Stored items
########################################

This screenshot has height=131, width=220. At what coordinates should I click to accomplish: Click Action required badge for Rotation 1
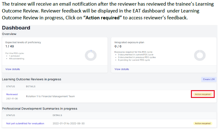(203, 94)
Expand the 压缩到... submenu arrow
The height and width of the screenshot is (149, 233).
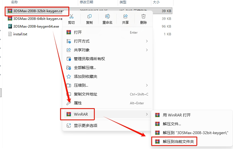click(x=147, y=85)
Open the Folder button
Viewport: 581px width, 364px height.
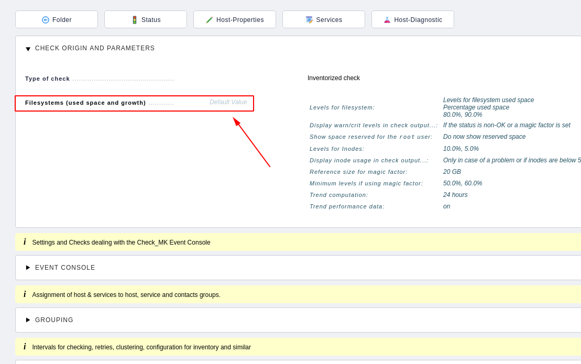pos(57,19)
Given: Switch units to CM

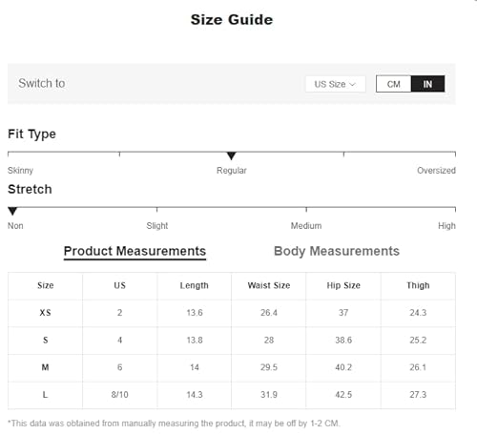Looking at the screenshot, I should click(x=394, y=84).
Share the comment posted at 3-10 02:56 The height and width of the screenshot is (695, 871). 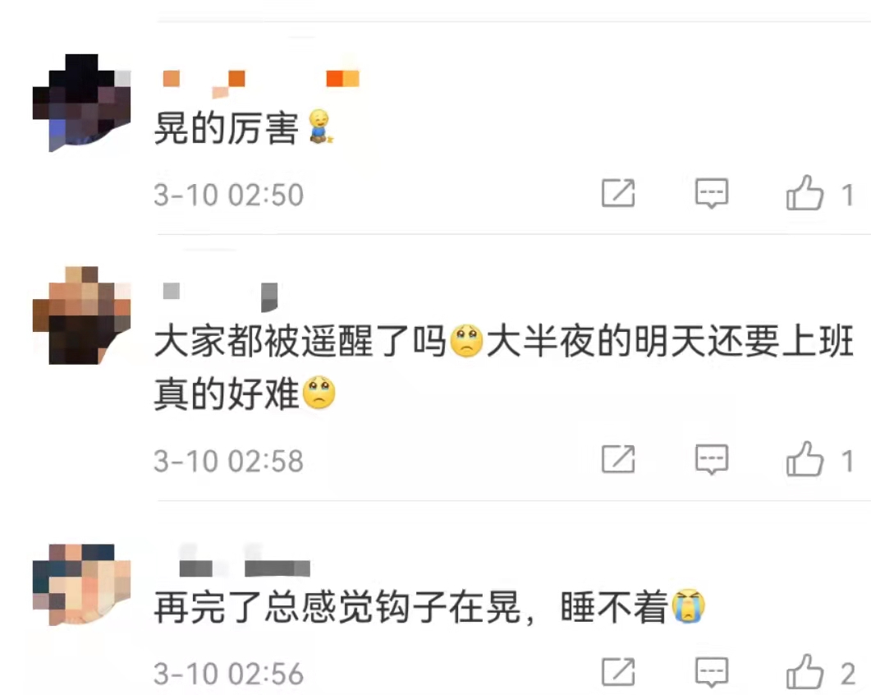tap(618, 672)
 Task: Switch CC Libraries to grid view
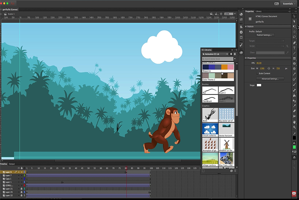pyautogui.click(x=231, y=54)
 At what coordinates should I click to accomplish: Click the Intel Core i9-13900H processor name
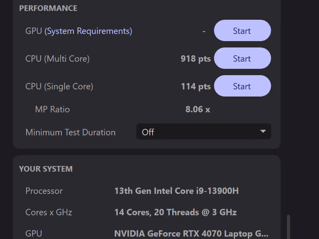point(176,191)
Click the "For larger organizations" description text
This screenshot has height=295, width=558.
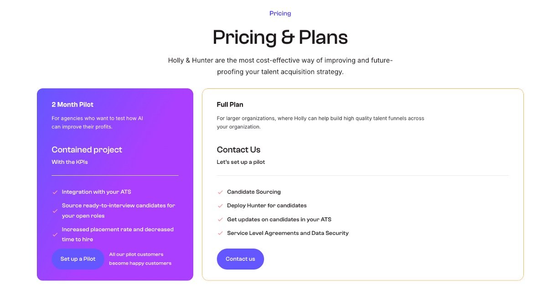click(x=320, y=122)
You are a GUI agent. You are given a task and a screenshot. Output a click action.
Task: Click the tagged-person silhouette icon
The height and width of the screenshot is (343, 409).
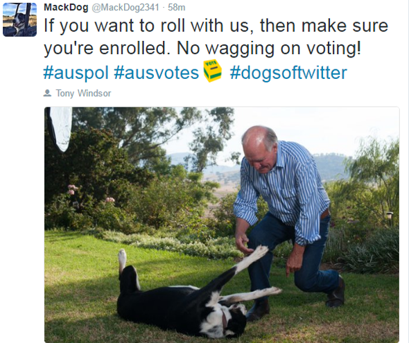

########################################

WHAT YOU NEED TO DO – Reproduce word for word the lines running from the line with "Task: Switch CC Libraries to grid view" through the end of the data, both included, and nothing else; leave out the pictures.

RESPONSE FOR THIS EXERCISE –
 Task: Switch CC Libraries to grid view
pyautogui.click(x=231, y=54)
 At what coordinates should I click to accomplish: Click the Intel Core i9-13900H processor name
point(176,191)
Click the "For larger organizations" description text
This screenshot has height=295, width=558.
click(x=320, y=122)
You are a GUI agent. You are given a task and a screenshot. Output a click action.
Task: Click the tagged-person silhouette icon
The height and width of the screenshot is (343, 409).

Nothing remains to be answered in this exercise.